Excel's date formats consist of many different formats that you can use to display a date. However, one format that has always been lacking in Excel-and still does not exist-is the ability to display a date as 15th October 2003. You can make Excel do this if you need it.

The use of the "th" after the digits 15 is the one format Excel does not have. To make matters even worse, as far as we are aware, it is not possible to set a custom format to display the date in this manner. Although most people simply accept that this is not possible, here is a way you can accomplish it.

On a clean worksheet, starting in cell A1, make the following entries: A1=st, A2=nd, A3=rd, A4:A20=th, A21=st, A22=nd, A23=rd, A24:A30=th, A31=st.

Name this range Extensions, then select Insert » Name » Define, and in the Names in Workbook: box, type MyToday. In the Refers To: box, enter the following formula:

=TEXT(TODAY( ),"dddd d")&INDEX(Extensions,DAY(TODAY( )),1) & TEXT(TODAY( ),"
mmmm yyyy")

Click Add, then OK.

Now, in any cell, simply enter =MyToday, and the current date always will display with the format Thursday 16th October 2003, or whatever date it happens to be.

If you would rather not use cells on a worksheet to store date extensions-that is, th, st, rd, nd-you can use the CHOOSE function to house them. To do this, select Insert » Name » Define, and in the Names in Workbook: box, enter the word Day.

In the Refers To: box, enter this formula:

=DAY(TODAY( ))

Click Add. Go back to the Names in Workbook: box and enter the word MyToday.

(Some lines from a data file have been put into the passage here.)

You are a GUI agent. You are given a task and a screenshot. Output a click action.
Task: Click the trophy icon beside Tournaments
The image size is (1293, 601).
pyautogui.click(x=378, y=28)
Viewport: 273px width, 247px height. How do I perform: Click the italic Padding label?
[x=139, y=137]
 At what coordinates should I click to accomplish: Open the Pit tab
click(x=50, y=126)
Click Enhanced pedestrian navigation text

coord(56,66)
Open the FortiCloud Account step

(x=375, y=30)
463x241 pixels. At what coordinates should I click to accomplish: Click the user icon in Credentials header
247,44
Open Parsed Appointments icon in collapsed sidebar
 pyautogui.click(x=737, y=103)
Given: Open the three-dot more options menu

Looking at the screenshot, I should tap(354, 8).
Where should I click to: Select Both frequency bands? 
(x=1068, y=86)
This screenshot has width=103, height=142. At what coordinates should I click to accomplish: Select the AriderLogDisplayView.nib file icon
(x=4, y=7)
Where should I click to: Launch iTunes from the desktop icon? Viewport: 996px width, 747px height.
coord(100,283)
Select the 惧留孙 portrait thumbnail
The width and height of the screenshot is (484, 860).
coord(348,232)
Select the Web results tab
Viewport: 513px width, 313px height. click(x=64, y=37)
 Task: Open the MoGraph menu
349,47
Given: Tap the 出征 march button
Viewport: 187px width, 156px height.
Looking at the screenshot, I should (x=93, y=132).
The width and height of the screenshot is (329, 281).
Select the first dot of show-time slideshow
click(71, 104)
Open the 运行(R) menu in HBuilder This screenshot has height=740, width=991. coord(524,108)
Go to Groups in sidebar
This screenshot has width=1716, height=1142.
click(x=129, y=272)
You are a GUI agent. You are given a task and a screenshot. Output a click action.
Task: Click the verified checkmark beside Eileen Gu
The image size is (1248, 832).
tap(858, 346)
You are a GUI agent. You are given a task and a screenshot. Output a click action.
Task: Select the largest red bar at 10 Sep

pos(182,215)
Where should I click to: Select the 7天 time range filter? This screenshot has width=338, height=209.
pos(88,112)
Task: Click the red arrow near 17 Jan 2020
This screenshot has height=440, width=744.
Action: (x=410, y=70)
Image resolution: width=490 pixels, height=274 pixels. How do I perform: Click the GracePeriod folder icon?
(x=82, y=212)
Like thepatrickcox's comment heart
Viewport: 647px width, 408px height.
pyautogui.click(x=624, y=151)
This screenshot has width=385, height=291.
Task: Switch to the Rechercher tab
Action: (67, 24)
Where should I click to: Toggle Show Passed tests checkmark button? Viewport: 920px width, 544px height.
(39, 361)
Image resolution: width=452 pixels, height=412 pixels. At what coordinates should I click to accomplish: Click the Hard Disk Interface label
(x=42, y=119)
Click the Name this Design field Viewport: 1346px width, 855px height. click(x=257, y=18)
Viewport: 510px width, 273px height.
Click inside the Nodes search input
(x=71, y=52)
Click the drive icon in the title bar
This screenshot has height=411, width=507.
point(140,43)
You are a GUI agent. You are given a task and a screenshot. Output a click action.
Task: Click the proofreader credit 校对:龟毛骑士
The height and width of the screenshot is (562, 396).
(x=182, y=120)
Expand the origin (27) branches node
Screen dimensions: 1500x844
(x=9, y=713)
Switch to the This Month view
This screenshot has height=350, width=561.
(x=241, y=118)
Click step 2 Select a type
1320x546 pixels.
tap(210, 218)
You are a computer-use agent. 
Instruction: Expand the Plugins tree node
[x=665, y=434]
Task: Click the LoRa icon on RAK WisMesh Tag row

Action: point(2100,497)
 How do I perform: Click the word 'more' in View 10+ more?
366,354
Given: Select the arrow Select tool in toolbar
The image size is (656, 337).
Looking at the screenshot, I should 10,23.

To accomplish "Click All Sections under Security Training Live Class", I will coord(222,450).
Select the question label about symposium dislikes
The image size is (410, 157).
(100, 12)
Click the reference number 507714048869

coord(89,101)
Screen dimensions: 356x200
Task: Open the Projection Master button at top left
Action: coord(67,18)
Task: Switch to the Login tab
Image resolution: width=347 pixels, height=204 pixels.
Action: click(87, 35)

In the Refers To: box, enter the following formula, and click Add:

=TEXT(TODAY( ),"dddd
d")&IF(Day=31,"st",IF(Day=30,"th",CHOOSE(Day,"st","nd","rd","th","th","th","
th","th","th","th","th","th","th","th","th","th","th","th","th","th","st","n
d","rd","th","th","th","th","th","th")))& TEXT(TODAY( )," mmmm yyyy").

After you click OK, you can enter =MyToday into any cell in which you want to display this format of date.

The date returned by the use of either of these functions will not be a true numeric date as far as Excel is concerned; it will simply be a text entry, meaning you will not be able to reference the cell housing it in any formula that expects numeric data.